Seminário sobre 30 anos do SUS discute violência, mídia e saúde

André Bezerra (Icict/Fiocruz)

Em uma tarde emocionante, o Instituto de Comunicação e Informação Científica e Tecnológica em Saúde (Icict/Fiocruz) realizou seu segundo seminário alusivo aos 30 anos do Sistema Único de Saúde (SUS). Foi um encontro de diferentes visões sobre o tema Violência, mídia e saúde, promovido pelo Centro de Estudos (6/6), no Salão de Leitura da Biblioteca de Manguinhos, no Rio de Janeiro. A atividade contou com a palestra Violência no Rio de Janeiro (ainda): atualização histórica, apropriação cultural e sentimentos políticos, apresentada pela historiadora Gizlene Neder, do Programa de Pós-Graduação em História da Universidade Federal Fluminense.

“O ‘ainda’ do título é porque é absurdo, pateticamente absurdo voltar a falar deste tema, que cada vez que ele volta, está pior”, afirmou a convidada, que pesquisa a violência desde a ditadura militar no Brasil. Em sua apresentação, ela traçou um panorama dos sentimentos políticos desde a formação do Brasil República. Para ela, há em curso na sociedade uma série de sentimentos que legitimam uma “desumanização do outro”, em especial das chamadas minorias sociais.

“A escravidão teve efeitos políticos, ideológicos, psicológicos, do ponto de vista da psicologia social, e culturais sobre essa cidade”, afirmou. Um desses efeitos são os altos índices de encarceramento em massa e mortalidade da população negra e pobre, em especial jovens.

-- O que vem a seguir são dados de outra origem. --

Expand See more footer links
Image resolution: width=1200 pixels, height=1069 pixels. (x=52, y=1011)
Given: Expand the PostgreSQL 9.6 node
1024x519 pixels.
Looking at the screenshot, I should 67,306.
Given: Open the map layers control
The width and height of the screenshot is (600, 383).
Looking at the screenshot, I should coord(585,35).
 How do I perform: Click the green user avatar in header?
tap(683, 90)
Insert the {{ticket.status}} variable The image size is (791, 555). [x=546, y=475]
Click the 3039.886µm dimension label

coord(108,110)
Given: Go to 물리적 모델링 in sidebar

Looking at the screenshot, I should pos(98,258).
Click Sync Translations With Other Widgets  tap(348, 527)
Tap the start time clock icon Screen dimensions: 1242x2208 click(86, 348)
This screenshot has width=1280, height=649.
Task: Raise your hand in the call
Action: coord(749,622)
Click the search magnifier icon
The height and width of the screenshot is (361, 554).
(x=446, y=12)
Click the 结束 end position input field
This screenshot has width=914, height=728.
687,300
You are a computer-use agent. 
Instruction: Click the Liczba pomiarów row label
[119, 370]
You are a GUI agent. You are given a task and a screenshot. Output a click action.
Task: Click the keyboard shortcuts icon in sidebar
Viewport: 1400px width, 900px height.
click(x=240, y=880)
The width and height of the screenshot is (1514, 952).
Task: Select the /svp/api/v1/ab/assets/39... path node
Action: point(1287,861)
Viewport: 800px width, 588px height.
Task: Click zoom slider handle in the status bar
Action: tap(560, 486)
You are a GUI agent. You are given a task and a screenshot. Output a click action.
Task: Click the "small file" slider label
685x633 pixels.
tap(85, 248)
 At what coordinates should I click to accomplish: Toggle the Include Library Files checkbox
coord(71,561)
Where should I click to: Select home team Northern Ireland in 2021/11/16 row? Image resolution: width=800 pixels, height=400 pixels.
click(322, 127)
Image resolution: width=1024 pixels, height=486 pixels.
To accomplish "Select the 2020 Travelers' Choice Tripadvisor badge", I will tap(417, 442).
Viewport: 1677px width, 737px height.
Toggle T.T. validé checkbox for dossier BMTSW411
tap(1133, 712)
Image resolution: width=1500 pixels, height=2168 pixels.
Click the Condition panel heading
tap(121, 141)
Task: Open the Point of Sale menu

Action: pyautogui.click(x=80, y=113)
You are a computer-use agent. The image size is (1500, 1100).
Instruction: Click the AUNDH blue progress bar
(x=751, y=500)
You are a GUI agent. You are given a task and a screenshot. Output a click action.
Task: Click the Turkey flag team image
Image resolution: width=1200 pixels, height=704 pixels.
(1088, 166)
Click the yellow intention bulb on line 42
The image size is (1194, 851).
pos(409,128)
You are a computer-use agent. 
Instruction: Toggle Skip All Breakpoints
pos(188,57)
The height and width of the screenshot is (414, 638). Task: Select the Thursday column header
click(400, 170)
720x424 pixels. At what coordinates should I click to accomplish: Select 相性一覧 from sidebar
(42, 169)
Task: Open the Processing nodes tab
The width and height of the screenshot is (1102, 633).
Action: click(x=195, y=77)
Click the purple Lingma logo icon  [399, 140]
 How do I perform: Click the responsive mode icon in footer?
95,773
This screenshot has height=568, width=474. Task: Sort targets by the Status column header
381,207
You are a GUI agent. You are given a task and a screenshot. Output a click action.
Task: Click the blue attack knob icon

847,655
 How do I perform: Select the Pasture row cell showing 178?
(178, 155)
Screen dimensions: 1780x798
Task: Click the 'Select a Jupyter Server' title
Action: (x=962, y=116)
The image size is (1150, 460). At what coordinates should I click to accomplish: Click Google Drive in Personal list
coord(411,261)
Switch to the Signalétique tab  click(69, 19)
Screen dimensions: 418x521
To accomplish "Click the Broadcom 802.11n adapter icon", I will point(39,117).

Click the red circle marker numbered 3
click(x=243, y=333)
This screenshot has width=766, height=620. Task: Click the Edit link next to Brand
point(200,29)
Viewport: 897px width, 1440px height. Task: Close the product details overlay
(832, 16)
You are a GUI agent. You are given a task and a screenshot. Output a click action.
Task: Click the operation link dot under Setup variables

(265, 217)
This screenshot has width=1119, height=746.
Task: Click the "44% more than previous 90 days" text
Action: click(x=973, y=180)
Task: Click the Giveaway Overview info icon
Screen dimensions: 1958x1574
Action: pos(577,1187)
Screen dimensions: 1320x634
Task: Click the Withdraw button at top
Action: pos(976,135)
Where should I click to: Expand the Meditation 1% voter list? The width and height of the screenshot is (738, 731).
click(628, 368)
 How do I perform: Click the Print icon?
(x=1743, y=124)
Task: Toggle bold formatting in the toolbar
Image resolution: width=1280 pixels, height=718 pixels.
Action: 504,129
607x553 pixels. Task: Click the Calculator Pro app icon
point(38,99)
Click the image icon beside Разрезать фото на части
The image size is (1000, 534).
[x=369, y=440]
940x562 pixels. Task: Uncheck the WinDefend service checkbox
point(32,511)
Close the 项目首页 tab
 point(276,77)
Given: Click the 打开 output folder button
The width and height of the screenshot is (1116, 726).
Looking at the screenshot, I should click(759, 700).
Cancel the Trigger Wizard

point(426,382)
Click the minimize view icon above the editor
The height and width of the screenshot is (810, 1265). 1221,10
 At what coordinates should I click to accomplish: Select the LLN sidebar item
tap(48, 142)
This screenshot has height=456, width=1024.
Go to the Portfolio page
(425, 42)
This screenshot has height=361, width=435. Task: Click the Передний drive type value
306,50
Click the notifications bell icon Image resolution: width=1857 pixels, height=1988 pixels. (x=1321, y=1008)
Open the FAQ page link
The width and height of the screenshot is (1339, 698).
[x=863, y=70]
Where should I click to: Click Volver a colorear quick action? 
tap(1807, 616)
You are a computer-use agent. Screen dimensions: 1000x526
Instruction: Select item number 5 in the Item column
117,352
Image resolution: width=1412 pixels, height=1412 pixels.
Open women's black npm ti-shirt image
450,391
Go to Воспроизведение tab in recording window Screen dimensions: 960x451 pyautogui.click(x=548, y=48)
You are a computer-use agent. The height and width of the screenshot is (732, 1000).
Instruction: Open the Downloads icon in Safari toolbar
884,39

Ela lamentou que as condições históricas no Brasil mantenham-se perpetuando desigualdades e destacou o papel da educação e das formações humanistas como elementos de transformação desses sentimentos sociais.

Vulnerabilidades

No campo da saúde, a pesquisadora Patrícia Constantino, do Centro de Estudos sobre Violência Jorge Carelli (Claves/Ensp/Fiocruz), trouxe indicadores importantes que evidenciam a as vulnerabilidades de grande parte da população brasileira. O Atlas da Violência 2017, publicação lançada esse mês pelo Instituto de Pesquisa Econômica Aplicada (Ipea), mostra que nunca se matou tanto no país, que alcançou a taxa de 30,3 mil mortes para cada 100 mil habitantes. “Existe uma desigualdade nessas mortes. Quando observamos por raça e cor, 71% das pessoas são pretas ou pardas e 91% são jovens”, informou a pesquisadora.

Essa questão foi aprofundada pela comunicadora e pesquisadora Renata Souza, cria da Maré e ex-chefe de gabinete da vereadora Marielle Franco, cuja morte foi lembrada mais de uma vez durante o seminário. “Quando a gente fala de violência, a gente fala de falta de acesso, porque as políticas públicas tem um problema que é gravíssimo, que é atacar os efeitos e não prevenir as causas”, ponderou a debatedora.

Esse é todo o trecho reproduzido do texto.